- BRIEF A: In the forum thread about a federal tax on real estate, what percentage rate is the tax said to be?

- PASSAGE:
# FED Tax on Real Estate?



## sunny225 (Dec 4, 2009)

Anyone know anything about this tax that is to come into effect in 2013? It's been stated that it's part of Obamacare. 3.8% on each real estate sale goes to the federal govt starting in January 2013.
This is very bad news.
If you're looking to sell your place & move to a better homestead, you might want to try to do that this year.

Ah, looks like this doesn't pertain to all sales, just some.
The problem is that I don't trust the govt at all & when something like this comes up, I don't put it past them to try it.


----------



## Pony (Jan 6, 2003)

That may explain the nosey Rosey from Jeff City who showed up on our doorstep, wanting to look at how many buildings we had, and asking how much we paid for the place.

That information is filed under "Nun-yoh" as in, "Nun-yoh bizniz."


----------



## wingnut64 (Jan 12, 2012)

Hope this helps.
http://www.snopes.com/politics/taxes/realestate.asp

Much of the world relies on misinformation to score points, but I would rather have the truth - good, bad or ugly.

The 3.8% is on profit of a sale of an investment home, PROFIT over a certain amount, between $250,000-$500,000.


----------



## Pony (Jan 6, 2003)

wingnut64 said:


> Hope this helps.
> http://www.snopes.com/politics/taxes/realestate.asp
> 
> Much of the world relies on misinformation to score points, but I would rather have the truth - good, bad or ugly.
> ...


Whew! <sigh of relief>

Thanks.


----------



## sunny225 (Dec 4, 2009)

But don't bet on them keeping it this way.
They need money & the only way they know to get money is to raise taxes on us taxpayers. 
We got our notice today that our PO box rent is going up $10. Glad we had already decided to get rid of it & use the box by the road.

ETA: Don't believe everything you read at snopes either. They are a leftist *couple* who don't put a lot of effort into confirming or debunking anything.


----------



## ldc (Oct 11, 2006)

sunny225, w/ regard to the PO BOX, that's quite a jump! Had a similar thing w/ a safety deposit box that went up to $158. Am looking for a different solution...


----------



## edcopp (Oct 9, 2004)

Not to worry. 

If you have worked all of your life and have your profit invested in real estate, you will be taxed again. This is your reward for your diligent hard work.

There are enough folks on welfare who ain't got nuttin' at all, who are registered to vote to insure that you get to pay some more.:yawn:


----------



## wingnut64 (Jan 12, 2012)

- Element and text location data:
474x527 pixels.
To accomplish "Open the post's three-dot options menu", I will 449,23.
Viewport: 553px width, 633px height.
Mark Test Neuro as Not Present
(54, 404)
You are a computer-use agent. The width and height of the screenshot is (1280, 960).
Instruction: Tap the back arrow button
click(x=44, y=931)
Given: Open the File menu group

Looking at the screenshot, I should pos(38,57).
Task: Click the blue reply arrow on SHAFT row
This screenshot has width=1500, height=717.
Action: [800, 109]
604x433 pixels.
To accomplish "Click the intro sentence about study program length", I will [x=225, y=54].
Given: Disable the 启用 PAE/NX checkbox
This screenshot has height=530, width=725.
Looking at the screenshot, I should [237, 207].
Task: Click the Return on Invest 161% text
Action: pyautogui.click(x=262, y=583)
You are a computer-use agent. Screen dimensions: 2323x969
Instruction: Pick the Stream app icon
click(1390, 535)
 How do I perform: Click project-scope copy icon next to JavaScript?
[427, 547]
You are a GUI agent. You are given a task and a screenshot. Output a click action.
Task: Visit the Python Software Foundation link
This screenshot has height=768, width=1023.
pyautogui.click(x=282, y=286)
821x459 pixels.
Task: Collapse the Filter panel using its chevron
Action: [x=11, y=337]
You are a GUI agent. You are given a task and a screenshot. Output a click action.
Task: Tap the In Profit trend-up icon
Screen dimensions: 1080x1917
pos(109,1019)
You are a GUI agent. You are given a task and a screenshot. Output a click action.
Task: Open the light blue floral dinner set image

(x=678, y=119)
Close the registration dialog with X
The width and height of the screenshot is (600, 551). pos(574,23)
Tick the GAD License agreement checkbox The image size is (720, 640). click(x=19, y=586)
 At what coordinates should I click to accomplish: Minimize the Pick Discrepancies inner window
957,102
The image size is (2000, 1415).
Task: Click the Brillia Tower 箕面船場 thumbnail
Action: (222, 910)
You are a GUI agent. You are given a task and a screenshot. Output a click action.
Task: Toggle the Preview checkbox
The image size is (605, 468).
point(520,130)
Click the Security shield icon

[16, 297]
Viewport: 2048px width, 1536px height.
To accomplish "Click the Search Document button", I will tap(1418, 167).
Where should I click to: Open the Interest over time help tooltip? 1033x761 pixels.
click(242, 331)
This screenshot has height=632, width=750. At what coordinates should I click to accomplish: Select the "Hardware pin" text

- BRIEF B: Give the rows as a JSON list of strings, one per line, leaving out blank lines. Begin at the line that contains "Close the registration dialog with X" and stop after the last line of the rows.

- FULL OUTPUT A: 3.8%

- FULL OUTPUT B:
[
  "Close the registration dialog with X",
  "The width and height of the screenshot is (600, 551). pos(574,23)",
  "Tick the GAD License agreement checkbox The image size is (720, 640). click(x=19, y=586)",
  " At what coordinates should I click to accomplish: Minimize the Pick Discrepancies inner window",
  "957,102",
  "The image size is (2000, 1415).",
  "Task: Click the Brillia Tower 箕面船場 thumbnail",
  "Action: (222, 910)",
  "You are a GUI agent. You are given a task and a screenshot. Output a click action.",
  "Task: Toggle the Preview checkbox",
  "The image size is (605, 468).",
  "point(520,130)",
  "Click the Security shield icon",
  "[16, 297]",
  "Viewport: 2048px width, 1536px height.",
  "To accomplish \"Click the Search Document button\", I will tap(1418, 167).",
  "Where should I click to: Open the Interest over time help tooltip? 1033x761 pixels.",
  "click(242, 331)",
  "This screenshot has height=632, width=750. At what coordinates should I click to accomplish: Select the \"Hardware pin\" text"
]